The study, 'Unrealised Potential: The High Cost of Gender Inequality in Earnings,' examines the economic cost of gender inequality in lost human capital. It comes before the meeting of the G7 – currently headed by Canada – which committed to ensuring gender equality and women’s empowerment are integrated across all G7 themes, activities and initiatives during its presidency.
The losses in wealth from inequality in earnings between men and women vary by region. The largest losses – each between $40 trillion and $50 trillion – are observed in East Asia and the Pacific, North America, and Europe and Central Asia. This is because these regions account for most of the world’s human capital wealth. Losses in other regions are also substantial. In South Asia, losses from gender inequality are estimated at $9.1 trillion, while they are estimated at $6.7 trillion in Latin America and the Caribbean and $3.1 trillion in the Middle East and North Africa. In Sub-Saharan Africa, the losses are estimated at $2.5 trillion. While losses in low income countries are smaller in absolute terms than in other regions, as a share of the initial endowment in human capital, the losses are larger than for the world.
"The world is essentially leaving $160 trillion on the table when we neglect inequality in earnings over the lifetime between men and women,” said World Bank CEO Kristalina Georgieva. "This is a stark reminder that world leaders need to act now and act decisively to invest in policies that promote more and better jobs for women and equal pay at work.”
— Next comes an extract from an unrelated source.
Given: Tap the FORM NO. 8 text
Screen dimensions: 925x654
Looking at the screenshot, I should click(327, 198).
In nearly every country today, women face barriers to fully participate in the work force and earn as much as men. Because of this, women account for only 38 per cent of their country’s human capital wealth, defined as the value of the future earnings of their adult citizens - versus 62 per cent for men. In low income and lower-middle income countries, women account for just a third or less of human capital wealth.
Programmes and policies that make it easier for women to get to work, access basic infrastructure and financial services, and control land could help achieve gender equality in earnings, the report reads.
“Human capital wealth accounts for two thirds of the global changing wealth of nations, well ahead of natural and other forms of capital,” said World Bank Group lead economist and author of the report Quentin Wodon. “Because women earn less than men, human capital wealth worldwide is about 20 percent lower than it could be.”
The study is part of a broader research program at the World Bank that benefits from support from Canada, the Children’s Investment Fund Foundation, and the Global Partnership for Education. The issue of gender equality in earnings is fundamental and it requires interventions across the lifecycle. Future work will consider other economic costs related to gender inequality, including those related to fertility and population growth.
“There are estimates showing the costs and benefits of gender equality to key economic sectors and economic growth,” said World Bank Group senior director for Gender Caren Grown. “By focusing on wealth, this study is a unique addition to that literature since wealth, and especially human capital, is the assets base that enables countries to generate future income.”